12:30 ET – Ex-Sanders staffers promote Biden to Latinos in Iowa, Nevada
Former staffers from Bernie Sanders’ presidential campaign want to harness strong support for the Vermont senator among Hispanics to bolster Joe Biden in two battleground states that could prove critical in November’s election.
Nuestro PAC is launching a 30-second spot that will begin airing Thursday for two weeks in heavily Hispanic Nevada and in Iowa, another state where the growing Latino population is largely overlooked. Backed by a six-figure ad buy, the spot features Hispanic staffers of Sanders’ campaign saying they worked hard for him during the Democratic primary, “But now, we’re all for Joe Biden, because Biden’s endorsed by Bernie.”
“We’re going to go into states where Bernie just dominated the Latino vote to help lift up Biden,” the group’s founder, Chuck Rocha, who headed the Sanders campaign’s Hispanic outreach, told the Associated Press. “In Iowa, going to Latinos will surprise people … but they’re there, and we won them by huge margins. And the opposite side of that equation is going into Nevada to shore him up with young Latinos.”

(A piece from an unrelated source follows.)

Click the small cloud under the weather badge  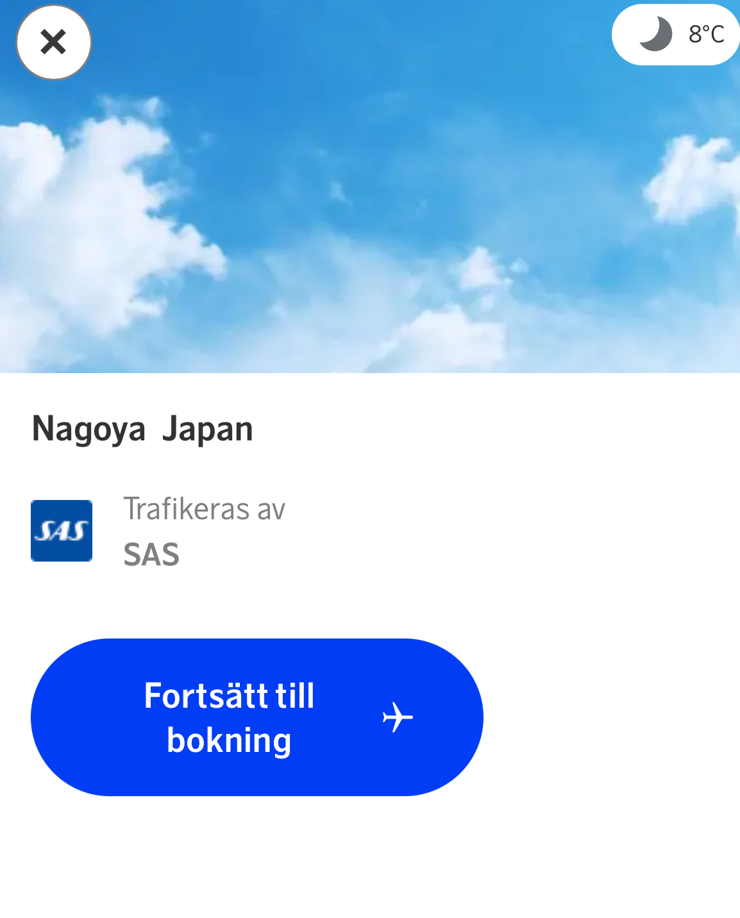click(693, 179)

12:00 ET – Amy Coney Barrett begins Capitol Hill tour
Amy Coney Barrett, Trump’s Supreme Court nominee, has begun a round of meetings with senators before her official hearings are set to begin in the Chamber on October 12.
Barrett’s confirmation has set off a battle between Republicans, who say they have the support to hold a vote before the election, and Democrats, who say the next president should decide the nominee.
“We look forward to a vote in the Senate in the near future to fill the seat on the Supreme Court of the United States because the American people deserve a justice like judge Amy Cohen Barrett,” Vice President Mike Pence said from the Capitol on Tuesday, flanked by Barrett and top Republicans.

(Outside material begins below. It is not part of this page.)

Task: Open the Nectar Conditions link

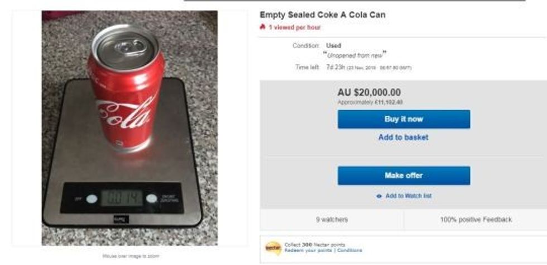Action: 349,250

11:30 ET – Report: Trump campaign calls for ear inspection before debate
The Trump campaign has called for a third party to inspect the ears of both candidate before Tuesday’s debate to check for electronic devices, according to Fox News.
The report said that Trump had consented to the inspection, but Biden had not. It comes amid repeated unfounded accusations from the president that Biden will use various means, including drugs, to optimise his performance.
The Commission on Presidential debate did not immediately respond to Fox’s questions concerning the request.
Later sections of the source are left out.